La Pedrada de Noemi Artwork 5

And another one - I've done a piece on a very similar frog in relief before (The Slightest Disturbance), and now here's a painting from a different angle of a marsh frog, Rana ridibunda and/or Pelophylax ridibundus, from the Jardín Botánico Canario Viera y Clavijo.  This piece is acrylic on gessobord, 5x7", and is titled Comfort Zone.

La Pedrada de Noemi Artwork 3

This piece is rather quiet, even though it features a loud subject - the Ornate Wrasse, Thalassoma pavo.  I am particularly pleased with the background, which is in keeping with my overall style but also references the refraction patterns of the ocean.  I also think this painting shows that though the Ornate Wrasse is brightly colored, it can blend in surprisingly well.

It is acrylic on pastelbord, 9x12", and I'm still wrestling with the title.

La Pedrada de Noemi Artwork 2

This acrylic on gessobord is quite small - only 5x7" - and purposefully awkward.  To me it's simultaneously uncomfortable and amusing.  The subject is a redlip or horseface blenny, Ophioblennius atlanticus.  I'm titling it Stage Left.  This painting also uses iridescent gold in both the background and the eyes, so it too is more arresting in person than in photo.

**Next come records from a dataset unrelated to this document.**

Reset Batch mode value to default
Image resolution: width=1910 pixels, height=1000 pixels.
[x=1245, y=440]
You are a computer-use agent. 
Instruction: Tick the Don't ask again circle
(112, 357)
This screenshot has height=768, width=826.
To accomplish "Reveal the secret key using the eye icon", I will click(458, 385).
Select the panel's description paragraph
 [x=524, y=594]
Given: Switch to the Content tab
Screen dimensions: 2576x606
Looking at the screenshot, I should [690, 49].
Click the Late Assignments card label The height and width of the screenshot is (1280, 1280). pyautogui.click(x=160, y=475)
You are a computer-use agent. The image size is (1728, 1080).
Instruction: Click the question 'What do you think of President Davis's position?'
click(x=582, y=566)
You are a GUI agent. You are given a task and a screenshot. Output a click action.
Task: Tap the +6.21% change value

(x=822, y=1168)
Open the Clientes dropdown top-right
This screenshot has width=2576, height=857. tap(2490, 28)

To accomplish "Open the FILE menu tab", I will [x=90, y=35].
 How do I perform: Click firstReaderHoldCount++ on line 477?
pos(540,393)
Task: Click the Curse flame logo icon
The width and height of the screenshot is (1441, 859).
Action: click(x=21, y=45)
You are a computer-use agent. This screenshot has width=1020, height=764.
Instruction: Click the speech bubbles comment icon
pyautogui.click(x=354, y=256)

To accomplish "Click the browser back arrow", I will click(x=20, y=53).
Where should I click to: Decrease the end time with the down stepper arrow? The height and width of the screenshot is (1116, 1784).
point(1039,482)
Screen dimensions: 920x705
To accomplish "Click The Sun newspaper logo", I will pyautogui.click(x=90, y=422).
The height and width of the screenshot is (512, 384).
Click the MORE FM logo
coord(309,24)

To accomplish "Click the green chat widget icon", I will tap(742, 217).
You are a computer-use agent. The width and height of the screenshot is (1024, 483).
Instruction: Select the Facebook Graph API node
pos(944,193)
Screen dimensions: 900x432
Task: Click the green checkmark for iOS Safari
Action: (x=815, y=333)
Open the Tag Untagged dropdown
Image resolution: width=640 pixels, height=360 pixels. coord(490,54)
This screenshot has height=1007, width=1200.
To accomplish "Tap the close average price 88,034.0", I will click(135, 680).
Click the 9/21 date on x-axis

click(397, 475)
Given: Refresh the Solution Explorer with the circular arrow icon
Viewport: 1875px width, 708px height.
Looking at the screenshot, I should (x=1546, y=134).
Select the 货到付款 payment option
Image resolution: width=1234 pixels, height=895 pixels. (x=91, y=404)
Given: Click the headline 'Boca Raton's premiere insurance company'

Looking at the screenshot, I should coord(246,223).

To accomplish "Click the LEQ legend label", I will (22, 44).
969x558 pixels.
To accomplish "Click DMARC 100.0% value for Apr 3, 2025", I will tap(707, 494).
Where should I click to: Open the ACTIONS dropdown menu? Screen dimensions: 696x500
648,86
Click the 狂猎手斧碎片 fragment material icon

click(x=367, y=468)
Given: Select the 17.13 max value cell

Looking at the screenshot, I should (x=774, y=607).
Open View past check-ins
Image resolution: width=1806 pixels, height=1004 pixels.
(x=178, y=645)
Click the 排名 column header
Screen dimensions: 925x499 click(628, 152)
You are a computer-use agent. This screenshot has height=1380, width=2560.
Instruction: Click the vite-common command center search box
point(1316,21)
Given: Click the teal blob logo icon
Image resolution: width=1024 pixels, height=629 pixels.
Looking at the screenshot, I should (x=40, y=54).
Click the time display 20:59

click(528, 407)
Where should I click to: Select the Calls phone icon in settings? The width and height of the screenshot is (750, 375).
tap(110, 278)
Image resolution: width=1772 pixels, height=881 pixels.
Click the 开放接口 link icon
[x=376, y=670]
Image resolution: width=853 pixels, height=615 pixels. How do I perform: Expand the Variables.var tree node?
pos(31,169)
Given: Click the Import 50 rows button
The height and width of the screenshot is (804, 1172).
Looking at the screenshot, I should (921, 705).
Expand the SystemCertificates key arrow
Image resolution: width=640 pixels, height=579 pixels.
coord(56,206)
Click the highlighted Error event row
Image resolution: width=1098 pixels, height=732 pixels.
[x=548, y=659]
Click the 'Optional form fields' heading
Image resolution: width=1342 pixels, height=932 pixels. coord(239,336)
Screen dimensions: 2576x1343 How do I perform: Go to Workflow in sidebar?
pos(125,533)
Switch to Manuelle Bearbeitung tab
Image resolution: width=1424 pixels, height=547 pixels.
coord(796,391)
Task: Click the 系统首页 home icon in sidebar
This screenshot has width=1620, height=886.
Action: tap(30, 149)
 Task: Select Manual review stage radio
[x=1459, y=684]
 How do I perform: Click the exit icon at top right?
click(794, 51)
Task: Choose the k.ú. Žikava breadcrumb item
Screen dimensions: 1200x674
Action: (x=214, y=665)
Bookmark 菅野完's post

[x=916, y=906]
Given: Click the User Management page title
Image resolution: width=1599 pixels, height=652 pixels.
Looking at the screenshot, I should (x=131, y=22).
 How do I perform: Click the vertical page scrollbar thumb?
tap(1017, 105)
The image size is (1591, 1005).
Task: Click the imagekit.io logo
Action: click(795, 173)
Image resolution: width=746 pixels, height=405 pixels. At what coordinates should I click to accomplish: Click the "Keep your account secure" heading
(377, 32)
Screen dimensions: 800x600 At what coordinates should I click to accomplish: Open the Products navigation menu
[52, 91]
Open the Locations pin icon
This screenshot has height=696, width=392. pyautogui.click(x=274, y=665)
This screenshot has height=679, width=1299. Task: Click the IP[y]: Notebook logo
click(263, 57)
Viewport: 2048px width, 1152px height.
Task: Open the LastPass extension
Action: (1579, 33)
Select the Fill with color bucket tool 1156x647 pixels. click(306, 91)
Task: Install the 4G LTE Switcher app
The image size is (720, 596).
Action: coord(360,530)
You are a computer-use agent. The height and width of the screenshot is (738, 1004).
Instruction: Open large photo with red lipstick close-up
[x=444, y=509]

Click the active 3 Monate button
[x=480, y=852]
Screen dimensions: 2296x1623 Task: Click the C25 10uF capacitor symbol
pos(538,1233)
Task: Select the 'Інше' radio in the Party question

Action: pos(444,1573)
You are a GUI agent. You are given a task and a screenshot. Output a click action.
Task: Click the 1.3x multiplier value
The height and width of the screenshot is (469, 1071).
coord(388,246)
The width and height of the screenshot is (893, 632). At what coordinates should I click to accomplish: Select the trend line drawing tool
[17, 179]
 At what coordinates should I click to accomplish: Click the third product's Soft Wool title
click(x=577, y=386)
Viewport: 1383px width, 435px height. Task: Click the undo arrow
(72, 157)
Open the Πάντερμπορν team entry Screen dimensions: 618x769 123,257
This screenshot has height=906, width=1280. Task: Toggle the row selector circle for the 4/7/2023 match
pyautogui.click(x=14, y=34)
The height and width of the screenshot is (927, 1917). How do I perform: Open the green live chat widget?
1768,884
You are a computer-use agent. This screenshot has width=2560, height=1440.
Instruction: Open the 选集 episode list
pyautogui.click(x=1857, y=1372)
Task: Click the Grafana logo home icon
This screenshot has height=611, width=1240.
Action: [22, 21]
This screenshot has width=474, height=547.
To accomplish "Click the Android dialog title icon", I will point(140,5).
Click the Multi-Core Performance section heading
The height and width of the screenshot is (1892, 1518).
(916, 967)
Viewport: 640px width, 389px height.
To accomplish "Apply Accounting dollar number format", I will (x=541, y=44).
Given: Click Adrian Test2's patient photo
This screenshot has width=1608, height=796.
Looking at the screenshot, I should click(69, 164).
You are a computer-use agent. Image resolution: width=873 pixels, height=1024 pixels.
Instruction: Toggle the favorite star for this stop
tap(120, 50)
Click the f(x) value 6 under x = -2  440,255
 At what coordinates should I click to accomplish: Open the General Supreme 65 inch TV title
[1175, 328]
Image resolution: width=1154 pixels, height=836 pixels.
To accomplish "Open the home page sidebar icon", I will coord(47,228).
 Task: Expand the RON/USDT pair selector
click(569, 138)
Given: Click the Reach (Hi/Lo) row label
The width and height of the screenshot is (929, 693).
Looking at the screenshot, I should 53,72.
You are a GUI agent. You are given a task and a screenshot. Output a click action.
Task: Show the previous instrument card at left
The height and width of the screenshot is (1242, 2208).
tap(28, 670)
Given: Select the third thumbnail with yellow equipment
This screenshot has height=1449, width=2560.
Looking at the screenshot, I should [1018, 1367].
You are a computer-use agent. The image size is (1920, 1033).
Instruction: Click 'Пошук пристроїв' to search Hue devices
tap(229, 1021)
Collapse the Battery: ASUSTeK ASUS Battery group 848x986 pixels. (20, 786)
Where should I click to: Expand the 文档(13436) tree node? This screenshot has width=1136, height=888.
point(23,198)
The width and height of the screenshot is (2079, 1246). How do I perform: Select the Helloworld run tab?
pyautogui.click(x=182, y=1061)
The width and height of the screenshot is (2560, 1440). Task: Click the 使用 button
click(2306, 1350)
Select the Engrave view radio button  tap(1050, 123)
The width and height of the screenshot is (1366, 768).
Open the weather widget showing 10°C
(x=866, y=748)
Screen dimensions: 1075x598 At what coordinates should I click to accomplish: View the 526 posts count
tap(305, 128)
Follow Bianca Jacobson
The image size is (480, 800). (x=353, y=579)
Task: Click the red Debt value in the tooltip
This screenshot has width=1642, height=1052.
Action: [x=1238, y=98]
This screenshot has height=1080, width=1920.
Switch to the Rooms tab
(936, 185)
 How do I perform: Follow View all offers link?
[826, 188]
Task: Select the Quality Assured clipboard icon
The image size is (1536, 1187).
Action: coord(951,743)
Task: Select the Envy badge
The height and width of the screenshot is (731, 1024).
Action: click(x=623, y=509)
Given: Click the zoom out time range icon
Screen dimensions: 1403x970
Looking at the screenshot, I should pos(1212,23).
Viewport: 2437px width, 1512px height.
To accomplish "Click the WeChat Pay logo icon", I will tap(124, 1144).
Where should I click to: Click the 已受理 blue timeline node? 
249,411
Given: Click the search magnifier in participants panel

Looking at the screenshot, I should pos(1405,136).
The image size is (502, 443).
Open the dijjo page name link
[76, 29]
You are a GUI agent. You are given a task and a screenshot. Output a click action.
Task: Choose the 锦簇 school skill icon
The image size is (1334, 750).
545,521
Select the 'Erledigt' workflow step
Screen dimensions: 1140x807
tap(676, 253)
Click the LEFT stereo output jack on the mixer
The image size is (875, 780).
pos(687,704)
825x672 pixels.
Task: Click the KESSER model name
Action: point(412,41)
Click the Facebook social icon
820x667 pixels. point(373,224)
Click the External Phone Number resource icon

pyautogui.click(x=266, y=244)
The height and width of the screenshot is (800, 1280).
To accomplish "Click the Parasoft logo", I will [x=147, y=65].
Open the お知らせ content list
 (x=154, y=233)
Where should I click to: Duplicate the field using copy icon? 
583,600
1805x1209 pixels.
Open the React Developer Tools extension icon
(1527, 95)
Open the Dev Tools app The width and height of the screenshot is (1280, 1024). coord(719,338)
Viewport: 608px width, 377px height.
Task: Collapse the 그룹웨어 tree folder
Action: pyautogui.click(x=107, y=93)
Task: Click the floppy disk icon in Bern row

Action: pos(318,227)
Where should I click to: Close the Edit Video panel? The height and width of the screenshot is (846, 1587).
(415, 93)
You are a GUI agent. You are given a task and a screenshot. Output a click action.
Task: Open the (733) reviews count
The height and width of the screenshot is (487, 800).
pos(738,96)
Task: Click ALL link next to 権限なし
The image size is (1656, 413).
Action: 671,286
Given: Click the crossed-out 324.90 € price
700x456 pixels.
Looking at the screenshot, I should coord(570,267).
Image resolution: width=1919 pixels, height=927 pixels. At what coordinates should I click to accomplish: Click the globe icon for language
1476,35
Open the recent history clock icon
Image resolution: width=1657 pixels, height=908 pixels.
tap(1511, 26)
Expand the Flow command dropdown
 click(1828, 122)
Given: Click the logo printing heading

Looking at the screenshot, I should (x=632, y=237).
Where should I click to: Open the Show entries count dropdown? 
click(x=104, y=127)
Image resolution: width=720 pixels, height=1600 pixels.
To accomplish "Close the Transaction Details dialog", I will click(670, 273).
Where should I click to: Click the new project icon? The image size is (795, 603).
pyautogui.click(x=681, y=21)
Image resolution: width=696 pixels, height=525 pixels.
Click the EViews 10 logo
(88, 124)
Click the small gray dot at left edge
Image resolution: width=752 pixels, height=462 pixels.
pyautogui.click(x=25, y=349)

La Pedrada de Noemi Artwork 1

Here's the first finished piece of artwork from my residency!  It features two Canary damselfish, Similiparma lurida and/or Abudefduf luridus.  There are a lot of this species in the Zoco Negro where I went snorkeling and had my scuba diving "baptism."  The males are territorial, and this species is occasionally called sergeant major (though the name more commonly applies to a different damselfish species).  I've decided to name this painting Reconnaissance.  It is acrylic on pastelbord, 11x14", and looks even nicer in person because the water and the eyes of the fish have iridescent silver and gold paint on them, respectively, and so they shine intensely depending on viewer angle and interior light levels.